Work instructions> Format the lines below as a numbered list, leaving out the blank lines and the pictures.
--
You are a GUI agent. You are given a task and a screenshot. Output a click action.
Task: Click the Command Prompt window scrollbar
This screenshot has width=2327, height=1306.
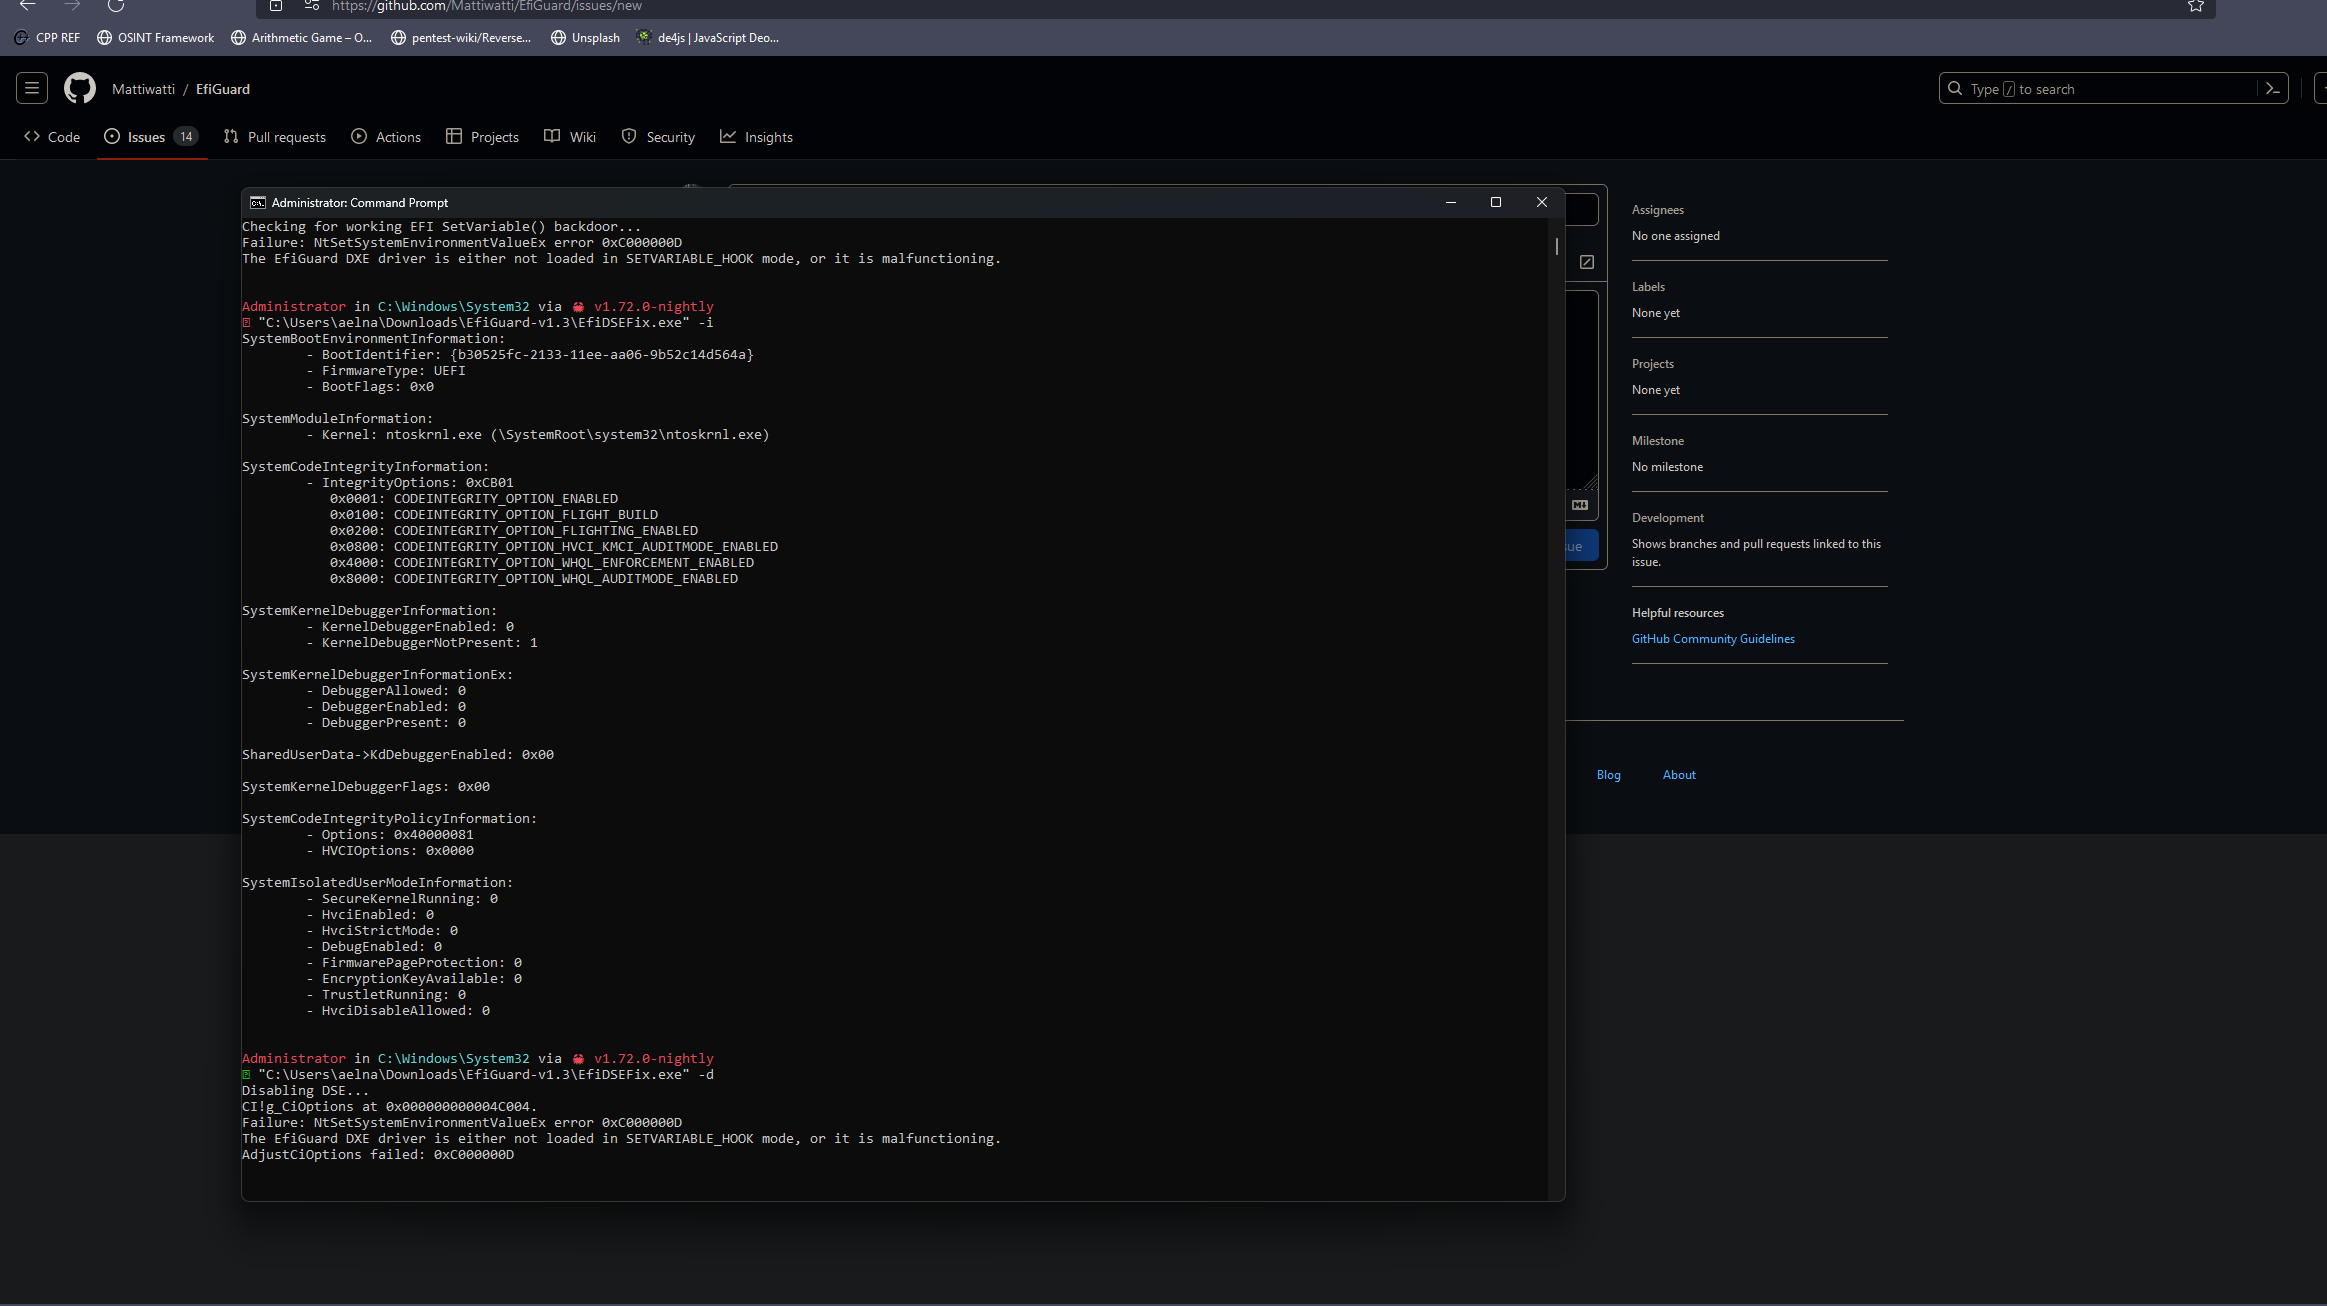(x=1556, y=248)
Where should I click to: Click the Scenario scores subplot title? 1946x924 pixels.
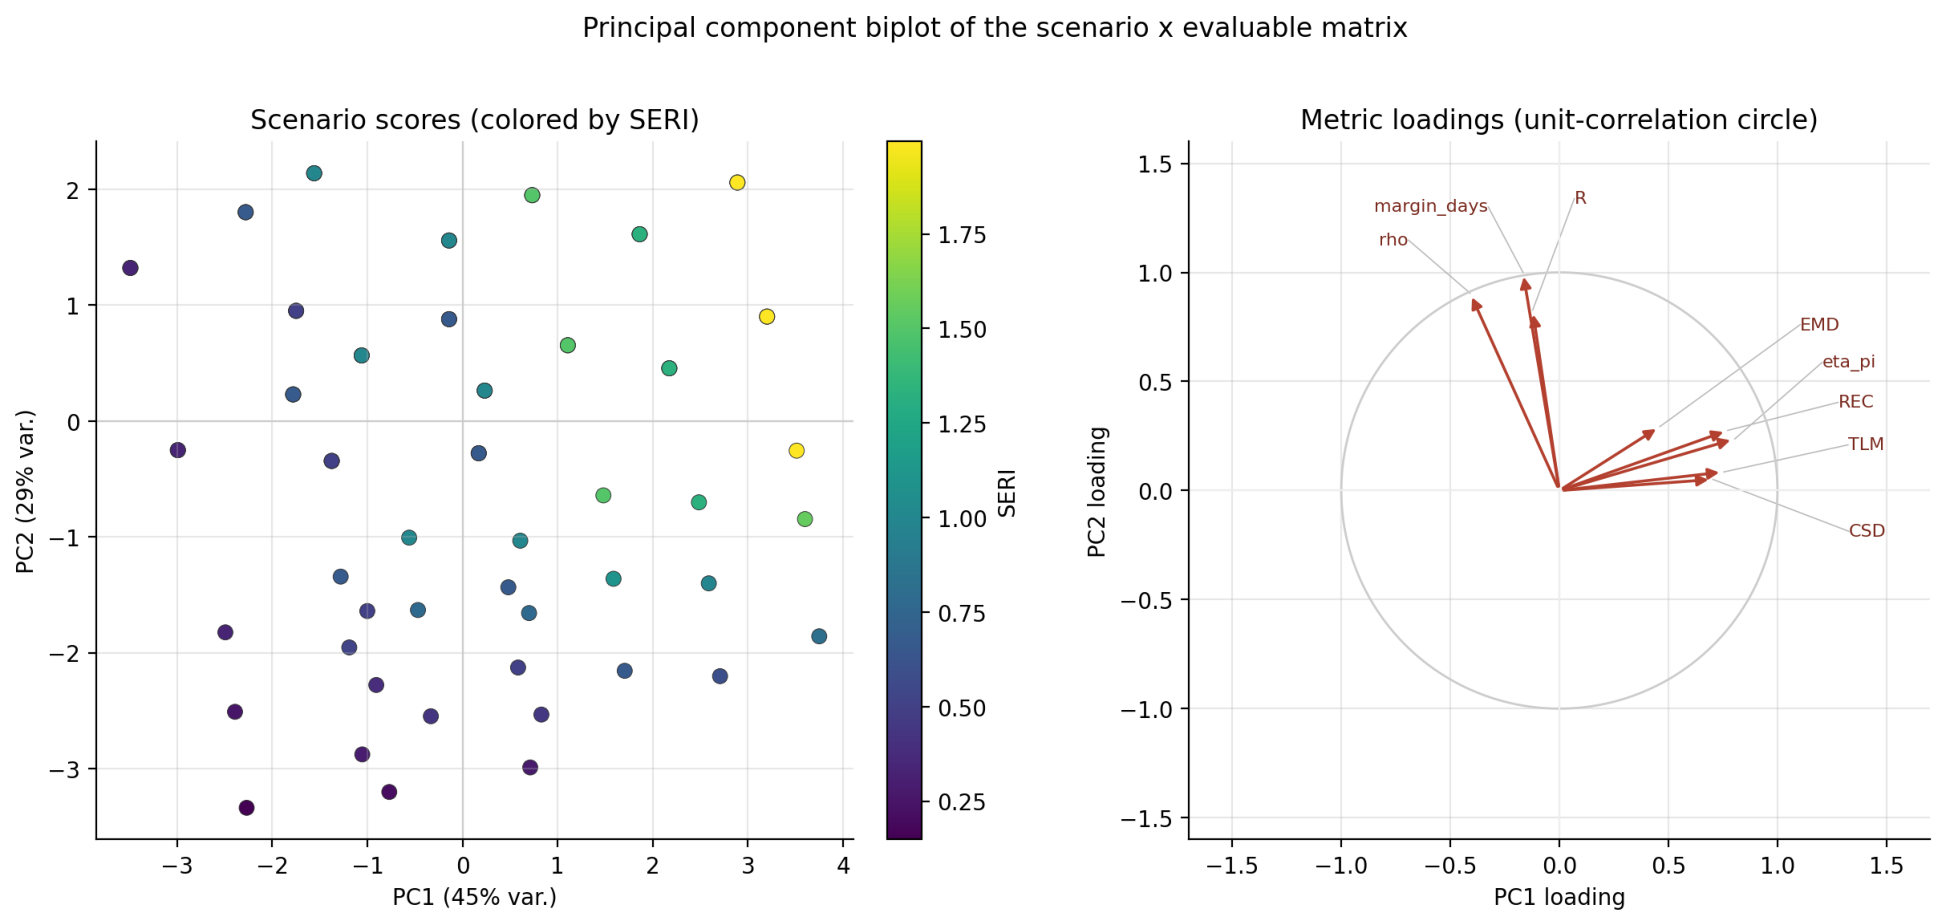(474, 120)
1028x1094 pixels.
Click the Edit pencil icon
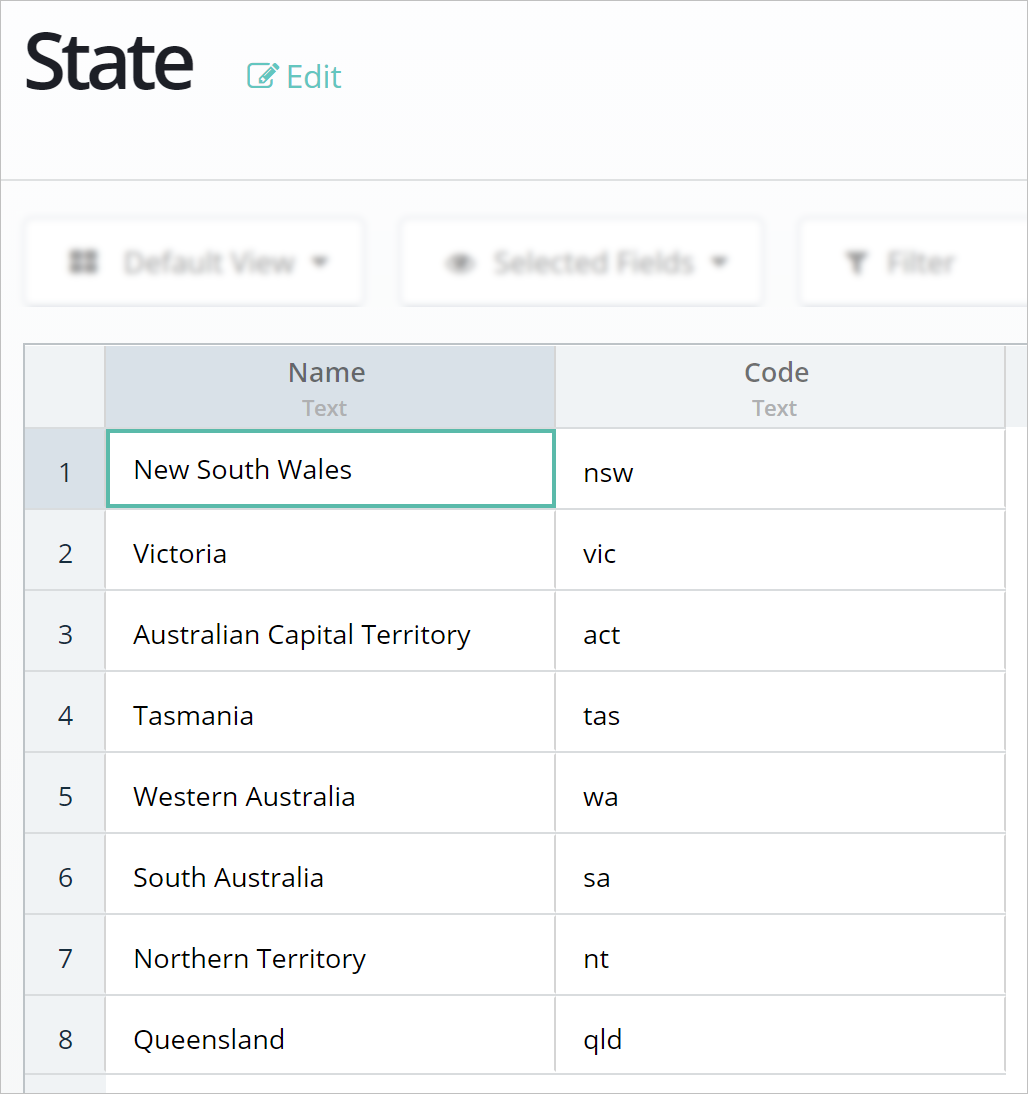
--
Written reply>
1. You are a GUI agent. You are given a task and a screenshot. Output a click action.
2. Task: Click the Command Prompt window scrollbar
3. This screenshot has width=2327, height=1306.
4. (x=1556, y=248)
5. Where should I click to: Click the Scenario scores subplot title? 1946x924 pixels.
6. (474, 120)
7. 1028x1094 pixels.
8. Click the Edit pencil icon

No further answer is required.